PROBLEM
Please retype the data below in full.

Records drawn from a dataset
Content starts
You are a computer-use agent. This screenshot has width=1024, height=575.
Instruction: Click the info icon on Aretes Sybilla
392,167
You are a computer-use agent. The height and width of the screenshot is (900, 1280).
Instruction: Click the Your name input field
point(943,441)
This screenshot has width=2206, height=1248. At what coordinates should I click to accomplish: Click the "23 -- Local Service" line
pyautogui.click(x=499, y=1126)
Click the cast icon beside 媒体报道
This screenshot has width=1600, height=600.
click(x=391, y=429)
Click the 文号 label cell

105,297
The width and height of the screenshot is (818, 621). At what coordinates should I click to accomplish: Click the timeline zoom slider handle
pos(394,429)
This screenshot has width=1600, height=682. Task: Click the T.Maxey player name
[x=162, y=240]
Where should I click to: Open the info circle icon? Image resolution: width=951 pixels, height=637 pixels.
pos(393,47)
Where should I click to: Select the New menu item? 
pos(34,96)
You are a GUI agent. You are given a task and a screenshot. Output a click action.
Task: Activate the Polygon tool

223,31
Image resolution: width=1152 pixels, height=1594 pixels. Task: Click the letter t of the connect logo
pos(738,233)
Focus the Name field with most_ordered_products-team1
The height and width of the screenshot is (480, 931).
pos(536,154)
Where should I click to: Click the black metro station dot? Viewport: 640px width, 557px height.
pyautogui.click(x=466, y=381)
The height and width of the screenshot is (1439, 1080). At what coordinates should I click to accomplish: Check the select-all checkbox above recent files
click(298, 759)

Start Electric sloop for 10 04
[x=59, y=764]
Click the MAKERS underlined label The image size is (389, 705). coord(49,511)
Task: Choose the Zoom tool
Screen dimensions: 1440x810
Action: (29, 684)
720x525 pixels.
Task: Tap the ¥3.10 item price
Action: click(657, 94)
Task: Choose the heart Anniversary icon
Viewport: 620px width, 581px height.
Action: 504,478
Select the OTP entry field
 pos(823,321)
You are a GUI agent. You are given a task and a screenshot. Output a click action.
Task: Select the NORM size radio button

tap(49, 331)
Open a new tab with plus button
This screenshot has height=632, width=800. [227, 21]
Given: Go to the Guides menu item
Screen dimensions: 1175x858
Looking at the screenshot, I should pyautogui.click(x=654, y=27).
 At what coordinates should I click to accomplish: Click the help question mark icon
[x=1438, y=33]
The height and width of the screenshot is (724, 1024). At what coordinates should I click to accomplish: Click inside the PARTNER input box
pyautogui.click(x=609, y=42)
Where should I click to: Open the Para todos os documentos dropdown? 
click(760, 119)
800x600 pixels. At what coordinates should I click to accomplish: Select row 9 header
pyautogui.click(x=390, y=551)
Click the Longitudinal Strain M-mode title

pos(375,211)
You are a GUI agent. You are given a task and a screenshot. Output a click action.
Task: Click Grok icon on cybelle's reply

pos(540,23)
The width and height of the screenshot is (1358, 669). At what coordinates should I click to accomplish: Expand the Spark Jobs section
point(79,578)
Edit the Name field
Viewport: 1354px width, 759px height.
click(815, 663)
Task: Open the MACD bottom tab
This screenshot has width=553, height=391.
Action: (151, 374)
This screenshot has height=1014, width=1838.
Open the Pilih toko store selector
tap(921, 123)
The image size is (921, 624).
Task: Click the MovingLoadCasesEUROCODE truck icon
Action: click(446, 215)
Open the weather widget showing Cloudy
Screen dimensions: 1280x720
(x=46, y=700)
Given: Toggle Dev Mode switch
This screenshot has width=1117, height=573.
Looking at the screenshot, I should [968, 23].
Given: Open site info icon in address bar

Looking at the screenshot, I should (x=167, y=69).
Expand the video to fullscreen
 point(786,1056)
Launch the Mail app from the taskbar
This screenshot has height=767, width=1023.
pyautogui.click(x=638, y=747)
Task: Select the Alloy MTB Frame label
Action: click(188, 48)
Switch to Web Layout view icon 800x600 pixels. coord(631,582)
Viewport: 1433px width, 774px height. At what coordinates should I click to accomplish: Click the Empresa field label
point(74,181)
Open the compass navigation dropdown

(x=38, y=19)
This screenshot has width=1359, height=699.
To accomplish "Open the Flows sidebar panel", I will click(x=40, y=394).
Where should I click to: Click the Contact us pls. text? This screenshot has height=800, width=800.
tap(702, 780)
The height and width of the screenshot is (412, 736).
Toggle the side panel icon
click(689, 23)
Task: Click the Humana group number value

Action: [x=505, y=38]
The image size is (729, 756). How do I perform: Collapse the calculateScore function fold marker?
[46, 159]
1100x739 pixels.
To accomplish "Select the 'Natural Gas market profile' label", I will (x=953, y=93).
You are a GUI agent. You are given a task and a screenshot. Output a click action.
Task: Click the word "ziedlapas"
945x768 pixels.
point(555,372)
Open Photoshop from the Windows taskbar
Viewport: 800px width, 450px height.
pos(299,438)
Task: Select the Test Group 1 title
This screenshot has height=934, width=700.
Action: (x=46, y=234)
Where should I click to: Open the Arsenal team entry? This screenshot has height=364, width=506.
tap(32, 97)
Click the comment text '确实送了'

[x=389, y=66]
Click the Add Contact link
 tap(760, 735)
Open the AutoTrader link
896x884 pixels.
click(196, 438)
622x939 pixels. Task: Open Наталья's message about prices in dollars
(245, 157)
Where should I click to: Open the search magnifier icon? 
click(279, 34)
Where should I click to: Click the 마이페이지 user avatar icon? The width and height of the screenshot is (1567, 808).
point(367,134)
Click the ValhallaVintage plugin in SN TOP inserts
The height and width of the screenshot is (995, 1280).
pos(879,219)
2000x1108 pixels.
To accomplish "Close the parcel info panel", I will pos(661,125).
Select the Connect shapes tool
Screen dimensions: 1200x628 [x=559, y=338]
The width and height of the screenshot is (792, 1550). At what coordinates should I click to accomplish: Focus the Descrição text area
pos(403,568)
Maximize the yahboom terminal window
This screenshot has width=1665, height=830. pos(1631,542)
Content ends
EXERCISE OUTPUT
You are a computer-use agent. This screenshot has width=1024, height=575.
Instruction: Click the info icon on Aretes Sybilla
392,167
You are a computer-use agent. The height and width of the screenshot is (900, 1280).
Instruction: Click the Your name input field
point(943,441)
This screenshot has width=2206, height=1248. At what coordinates should I click to accomplish: Click the "23 -- Local Service" line
pyautogui.click(x=499, y=1126)
Click the cast icon beside 媒体报道
This screenshot has width=1600, height=600.
click(x=391, y=429)
Click the 文号 label cell

105,297
The width and height of the screenshot is (818, 621). At what coordinates should I click to accomplish: Click the timeline zoom slider handle
pos(394,429)
This screenshot has width=1600, height=682. Task: Click the T.Maxey player name
[x=162, y=240]
Where should I click to: Open the info circle icon? Image resolution: width=951 pixels, height=637 pixels.
pos(393,47)
Where should I click to: Select the New menu item? 
pos(34,96)
You are a GUI agent. You are given a task and a screenshot. Output a click action.
Task: Activate the Polygon tool

223,31
Image resolution: width=1152 pixels, height=1594 pixels. Task: Click the letter t of the connect logo
pos(738,233)
Focus the Name field with most_ordered_products-team1
The height and width of the screenshot is (480, 931).
pos(536,154)
Where should I click to: Click the black metro station dot? Viewport: 640px width, 557px height.
pyautogui.click(x=466, y=381)
The height and width of the screenshot is (1439, 1080). At what coordinates should I click to accomplish: Check the select-all checkbox above recent files
click(298, 759)

Start Electric sloop for 10 04
[x=59, y=764]
Click the MAKERS underlined label The image size is (389, 705). coord(49,511)
Task: Choose the Zoom tool
Screen dimensions: 1440x810
Action: (29, 684)
720x525 pixels.
Task: Tap the ¥3.10 item price
Action: click(657, 94)
Task: Choose the heart Anniversary icon
Viewport: 620px width, 581px height.
Action: 504,478
Select the OTP entry field
 pos(823,321)
You are a GUI agent. You are given a task and a screenshot. Output a click action.
Task: Select the NORM size radio button

tap(49, 331)
Open a new tab with plus button
This screenshot has height=632, width=800. [227, 21]
Given: Go to the Guides menu item
Screen dimensions: 1175x858
Looking at the screenshot, I should pyautogui.click(x=654, y=27).
 At what coordinates should I click to accomplish: Click the help question mark icon
[x=1438, y=33]
The height and width of the screenshot is (724, 1024). At what coordinates should I click to accomplish: Click inside the PARTNER input box
pyautogui.click(x=609, y=42)
Where should I click to: Open the Para todos os documentos dropdown? 
click(760, 119)
800x600 pixels. At what coordinates should I click to accomplish: Select row 9 header
pyautogui.click(x=390, y=551)
Click the Longitudinal Strain M-mode title

pos(375,211)
You are a GUI agent. You are given a task and a screenshot. Output a click action.
Task: Click Grok icon on cybelle's reply

pos(540,23)
The width and height of the screenshot is (1358, 669). At what coordinates should I click to accomplish: Expand the Spark Jobs section
point(79,578)
Edit the Name field
Viewport: 1354px width, 759px height.
click(815, 663)
Task: Open the MACD bottom tab
This screenshot has width=553, height=391.
Action: (151, 374)
This screenshot has height=1014, width=1838.
Open the Pilih toko store selector
tap(921, 123)
The image size is (921, 624).
Task: Click the MovingLoadCasesEUROCODE truck icon
Action: click(446, 215)
Open the weather widget showing Cloudy
Screen dimensions: 1280x720
(x=46, y=700)
Given: Toggle Dev Mode switch
This screenshot has width=1117, height=573.
Looking at the screenshot, I should [968, 23].
Given: Open site info icon in address bar

Looking at the screenshot, I should (x=167, y=69).
Expand the video to fullscreen
 point(786,1056)
Launch the Mail app from the taskbar
This screenshot has height=767, width=1023.
pyautogui.click(x=638, y=747)
Task: Select the Alloy MTB Frame label
Action: click(188, 48)
Switch to Web Layout view icon 800x600 pixels. coord(631,582)
Viewport: 1433px width, 774px height. At what coordinates should I click to accomplish: Click the Empresa field label
point(74,181)
Open the compass navigation dropdown

(x=38, y=19)
This screenshot has width=1359, height=699.
To accomplish "Open the Flows sidebar panel", I will click(x=40, y=394).
Where should I click to: Click the Contact us pls. text? This screenshot has height=800, width=800.
tap(702, 780)
The height and width of the screenshot is (412, 736).
Toggle the side panel icon
click(689, 23)
Task: Click the Humana group number value

Action: [x=505, y=38]
The image size is (729, 756). How do I perform: Collapse the calculateScore function fold marker?
[46, 159]
1100x739 pixels.
To accomplish "Select the 'Natural Gas market profile' label", I will (x=953, y=93).
You are a GUI agent. You are given a task and a screenshot. Output a click action.
Task: Click the word "ziedlapas"
945x768 pixels.
point(555,372)
Open Photoshop from the Windows taskbar
Viewport: 800px width, 450px height.
pos(299,438)
Task: Select the Test Group 1 title
This screenshot has height=934, width=700.
Action: (x=46, y=234)
Where should I click to: Open the Arsenal team entry? This screenshot has height=364, width=506.
tap(32, 97)
Click the comment text '确实送了'

[x=389, y=66]
Click the Add Contact link
 tap(760, 735)
Open the AutoTrader link
896x884 pixels.
click(196, 438)
622x939 pixels. Task: Open Наталья's message about prices in dollars
(245, 157)
Where should I click to: Open the search magnifier icon? 
click(279, 34)
Where should I click to: Click the 마이페이지 user avatar icon? The width and height of the screenshot is (1567, 808).
point(367,134)
Click the ValhallaVintage plugin in SN TOP inserts
The height and width of the screenshot is (995, 1280).
pos(879,219)
2000x1108 pixels.
To accomplish "Close the parcel info panel", I will pos(661,125).
Select the Connect shapes tool
Screen dimensions: 1200x628 [x=559, y=338]
The width and height of the screenshot is (792, 1550). At what coordinates should I click to accomplish: Focus the Descrição text area
pos(403,568)
Maximize the yahboom terminal window
This screenshot has width=1665, height=830. pos(1631,542)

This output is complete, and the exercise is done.